Let $(N_t)_{t\geq 0}$ be a Poisson process with parameter $\lambda=2.$ Find $\mathbb{E}[N_3N_4].$
The solution here is
\begin{align} \mathbb{E}[N_3N_4]&=\mathbb{E}[N_3(N_4-N_3+N_3)]\tag1\\ &=\mathbb{E}[N_3(N_4-N_3)+N_3^2]\tag2\\ &=\mathbb{E}[N_3(N_4-N_3)]+\mathbb{E}[N_3^2]\tag3\\ &=\mathbb{E}[N_3(N_4-N_3)]+\mathbb{Var}[N_3]+\mathbb{E}[N_3]^2\tag4\\ &=\mathbb{E}[N_3N_1]+\mathbb{Var}[N_3]+\mathbb{E}[N_3]^2\tag5\\ &=\mathbb{E}[N_3]\mathbb{E}[N_1]+\mathbb{Var}[N_3]+\mathbb{E}[N_3]^2\tag6\\ &=6\cdot2+6+6^2=54\tag7 \end{align}
My question is: Why is $N_3$ and $N_1$ independent but not $N_3$ and $N_4$? I assume independence is the reason we can go in (5) from $\mathbb{E}[N_3N_1]$ to (6) where we instead get $\mathbb{E}[N_3]\mathbb{E}[N_1]$?
EDIT/addition:
In the next question in my book, they ask me to explain why the following proof is wrong:
\begin{align} \mathbb{E}[(N_3)^2]=\mathbb{E}[N_3N_3]=\mathbb{E}[N_3(N_6-N_3)]=\mathbb{E}[N_3]\mathbb{E}[N_6-N_3]=\mathbb{E}[N_3]\mathbb{E}[N_3]=\mathbb{E}[N_3]^2. \end{align}
Their answer is that $N_3\neq N_6-N_3$. I find this contradicting because in the previous assignment above, I get to use that $N_4-N_3=N_1$.
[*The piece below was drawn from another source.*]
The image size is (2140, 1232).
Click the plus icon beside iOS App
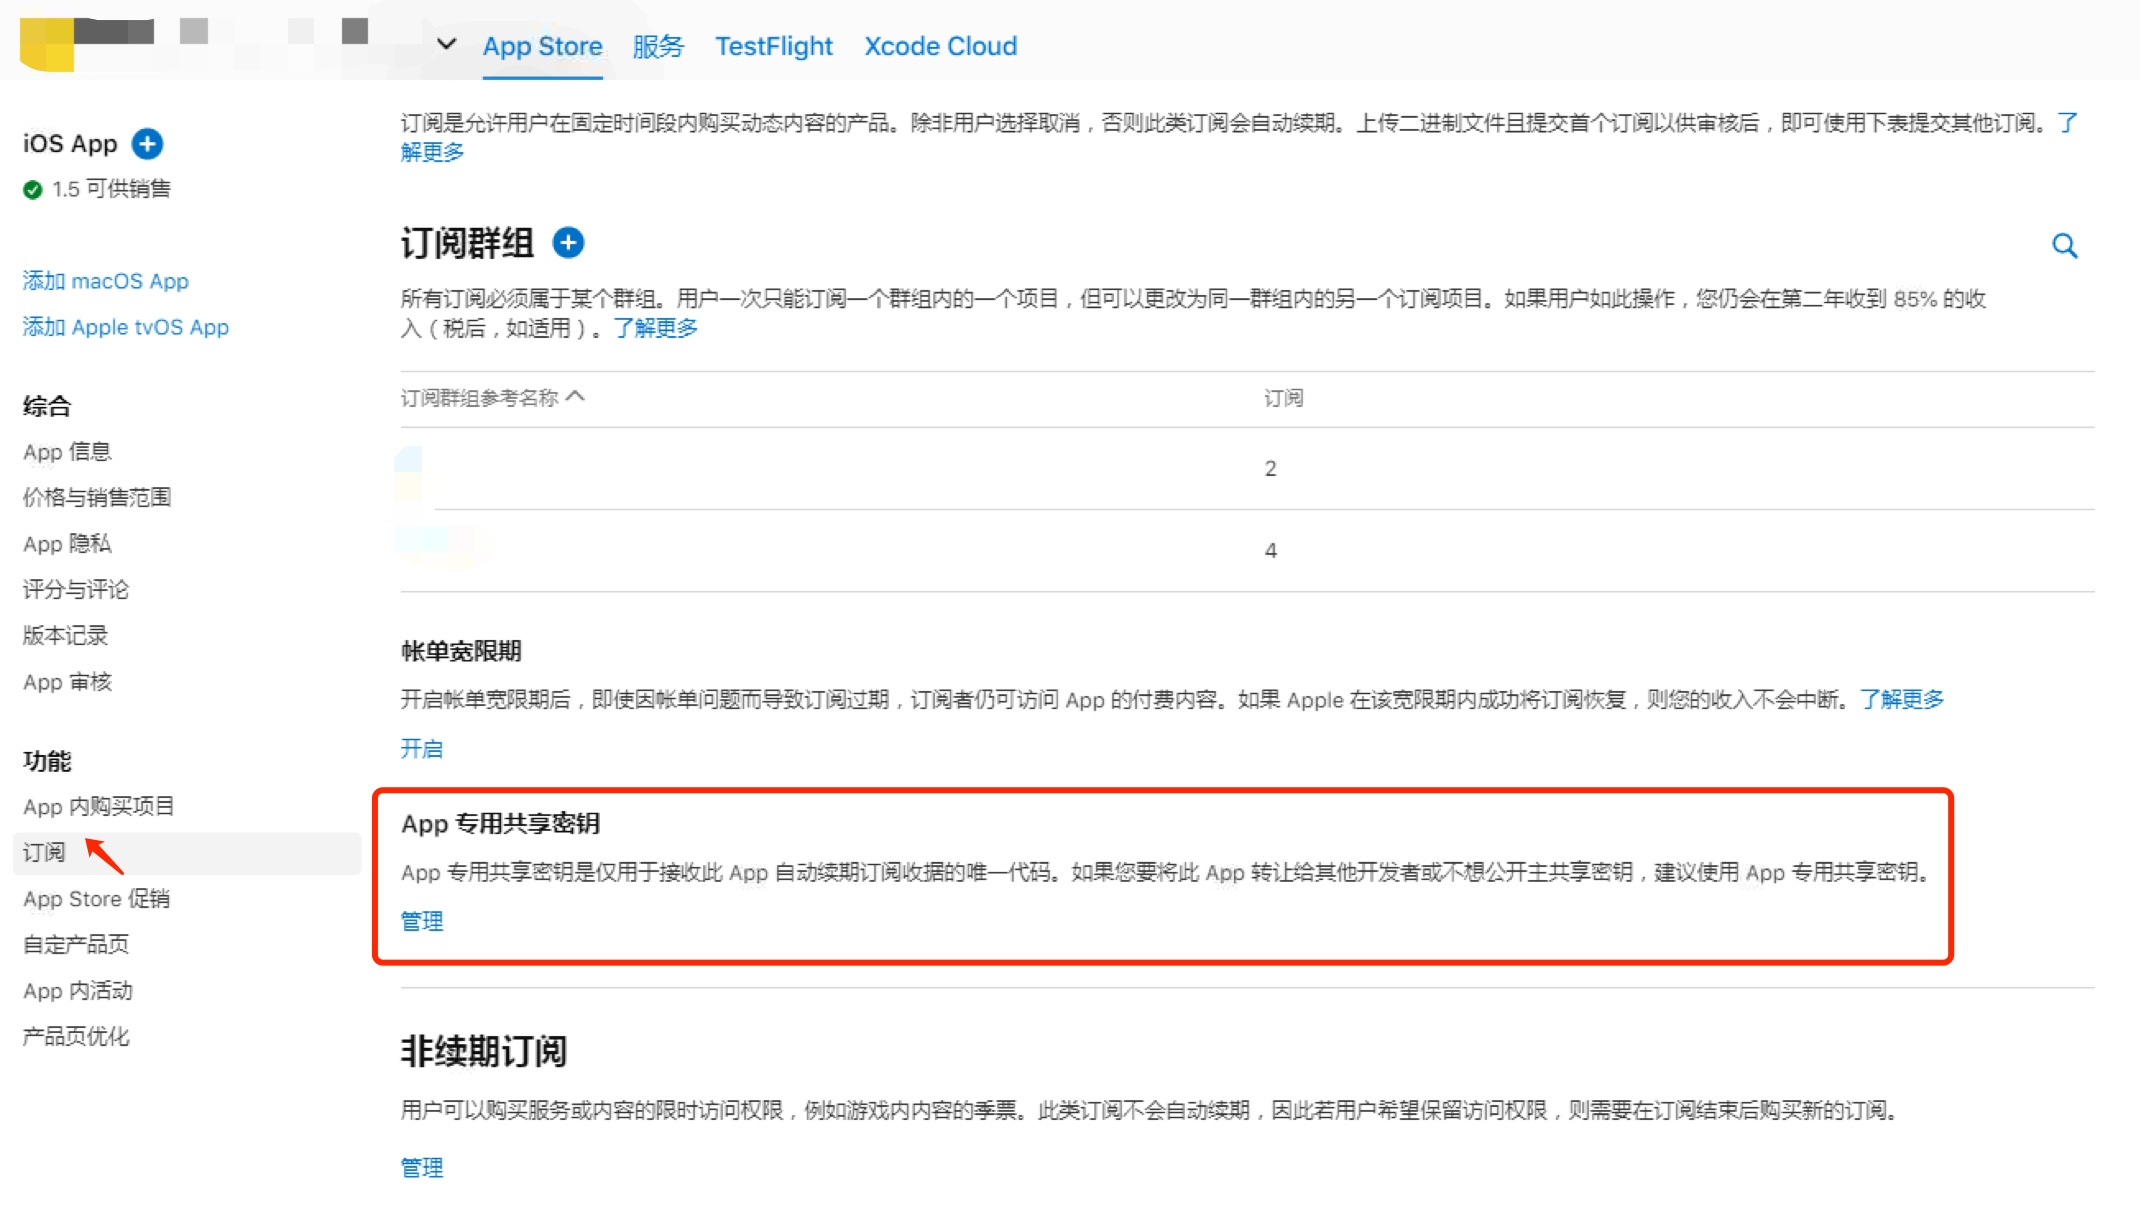[147, 144]

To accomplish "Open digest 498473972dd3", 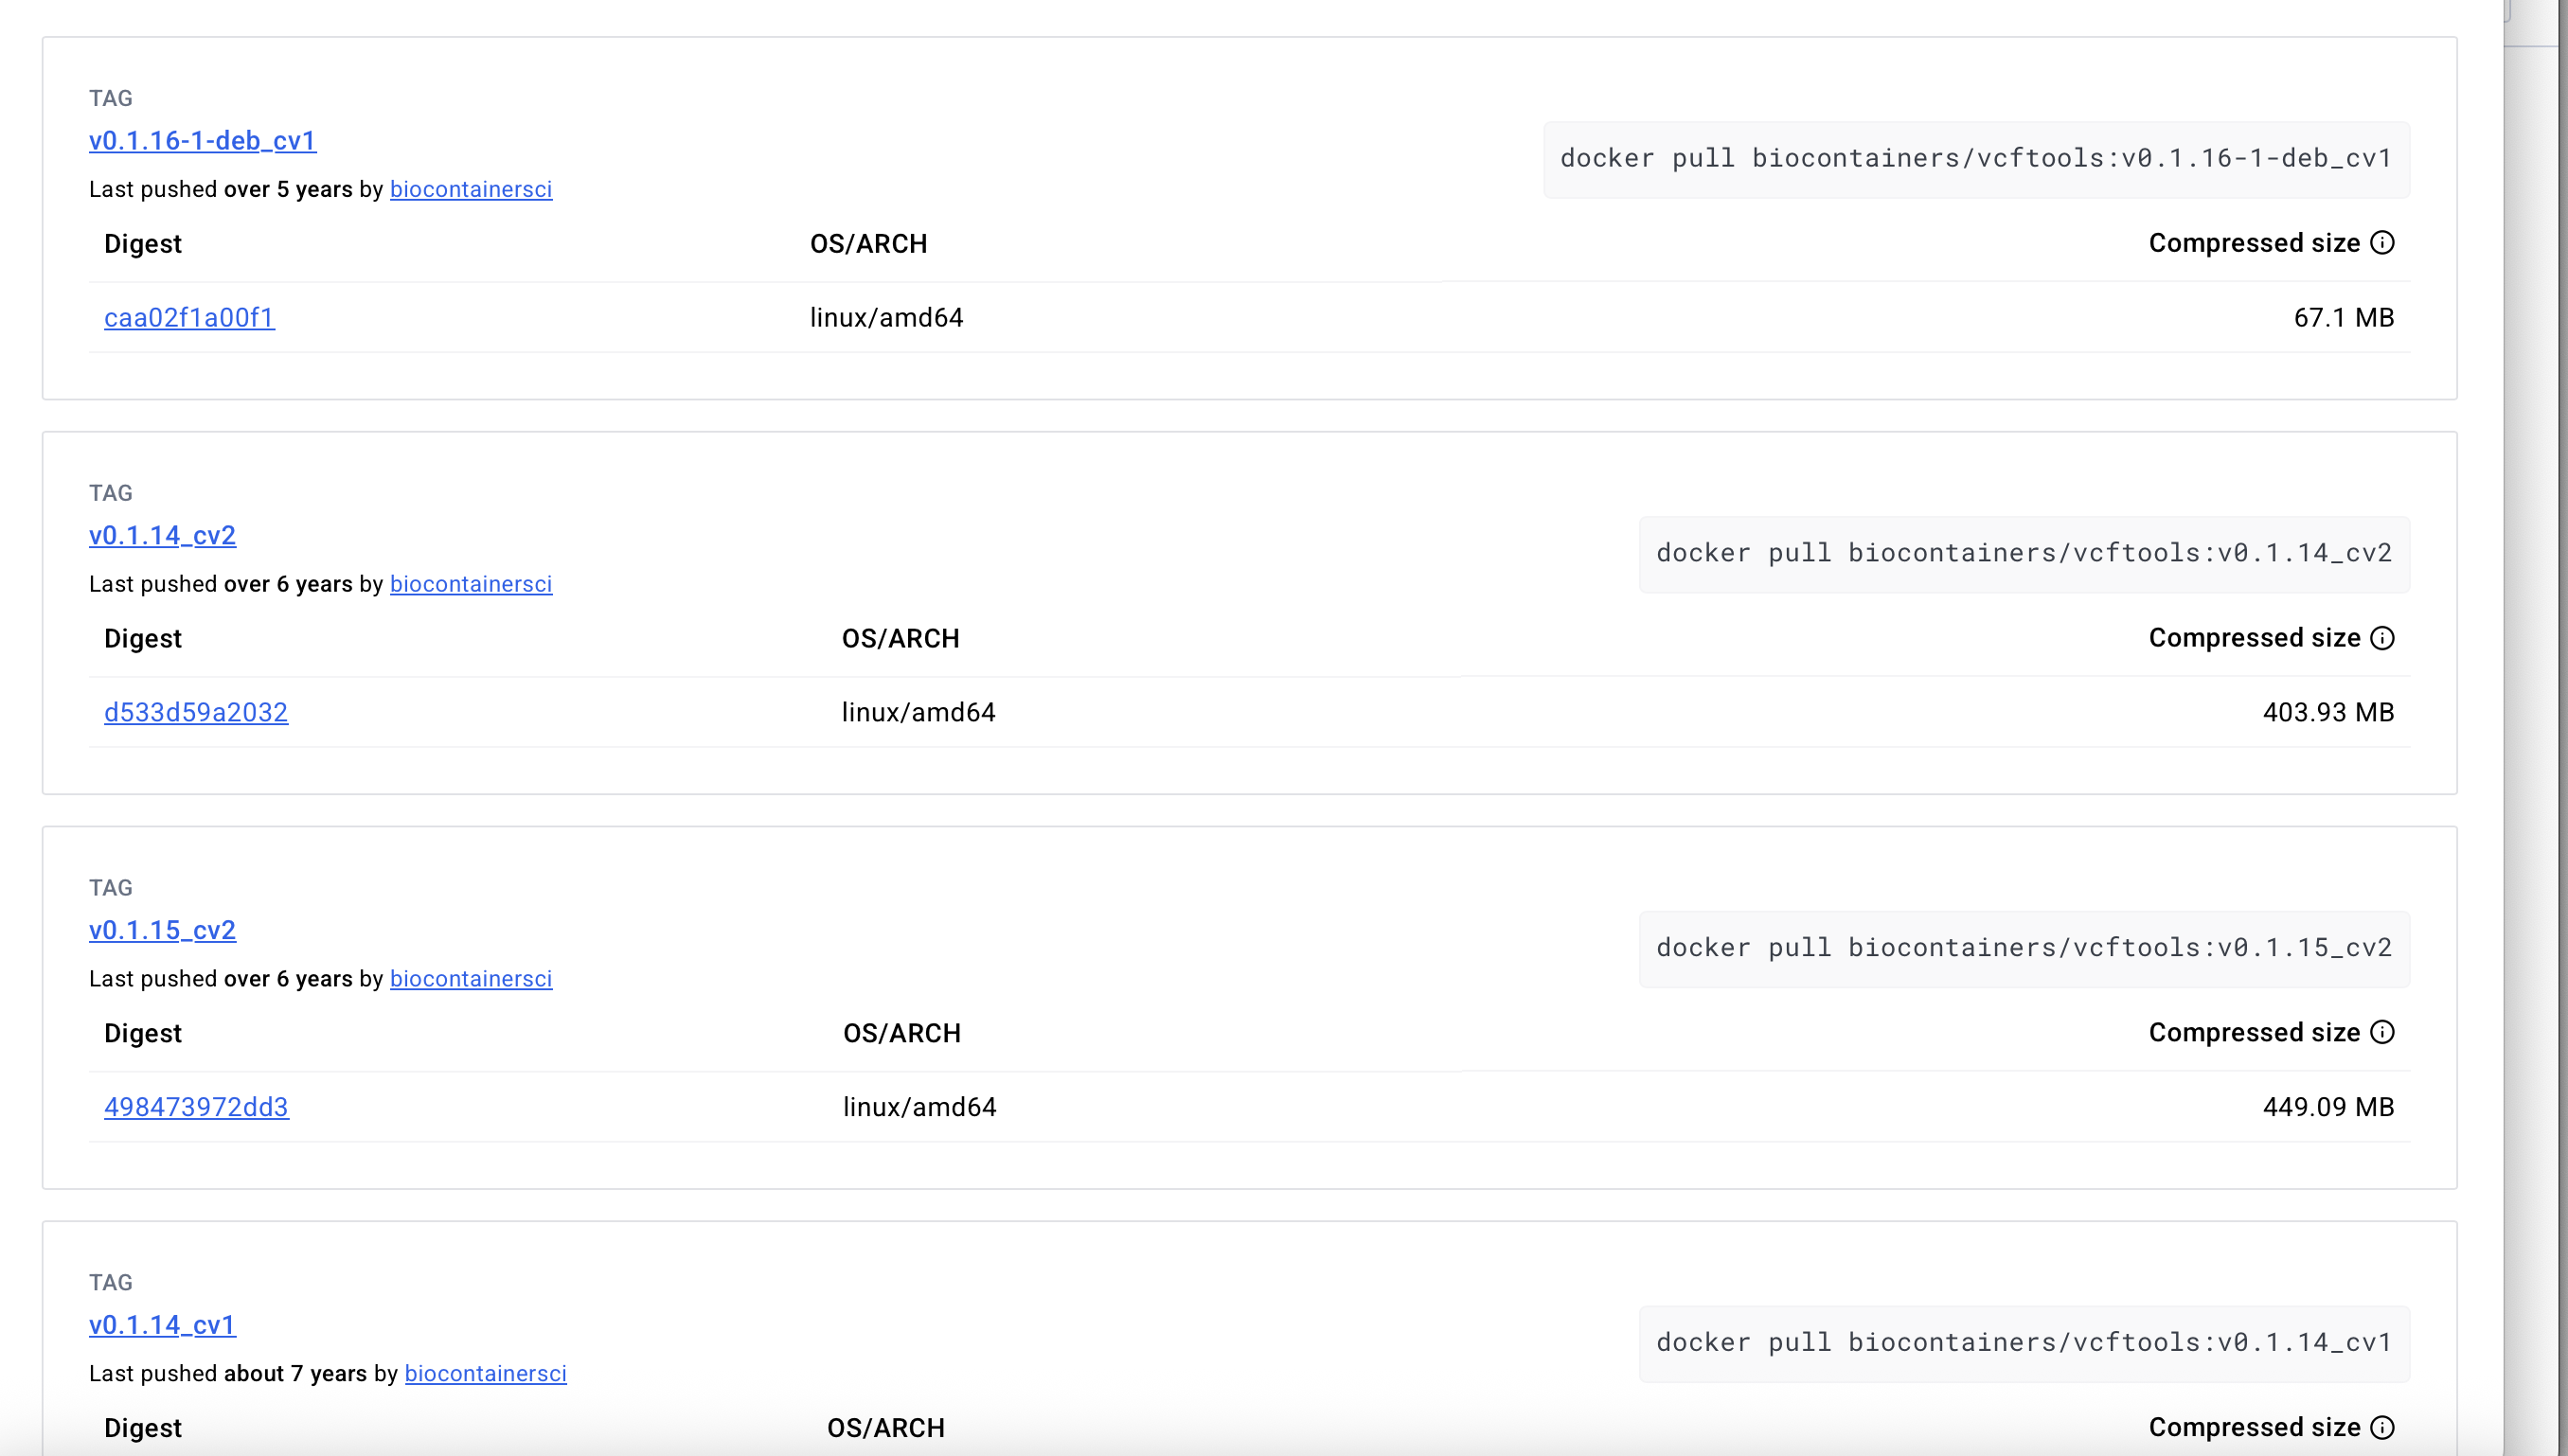I will 196,1107.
$N_3$ and $N_1$ are not independent. (They can't be! Clearly the time until the third point in your Poisson process depends on the time until the first one - for example, trivially $N_3 > N_1$.) But $N_4 - N_3$ doesn't equal $N_1$, either. This is an abuse of notation.
The $N_1$ in line 5 really should be written as something like $\tilde{N}_1$ - it's the first arrival time of the Poisson process starting at time $N_3$. Then you have $E(N_3 (N_4 - N_3)) = E(N_3 \tilde{N}_1) = E(N_3) E(\tilde{N}_1)$. But since $(\tilde{N}_t)_{t \ge 0}$ is again a Poisson process with $\lambda = 2$ you have $E(\tilde{N}_1) = E(N_1)$.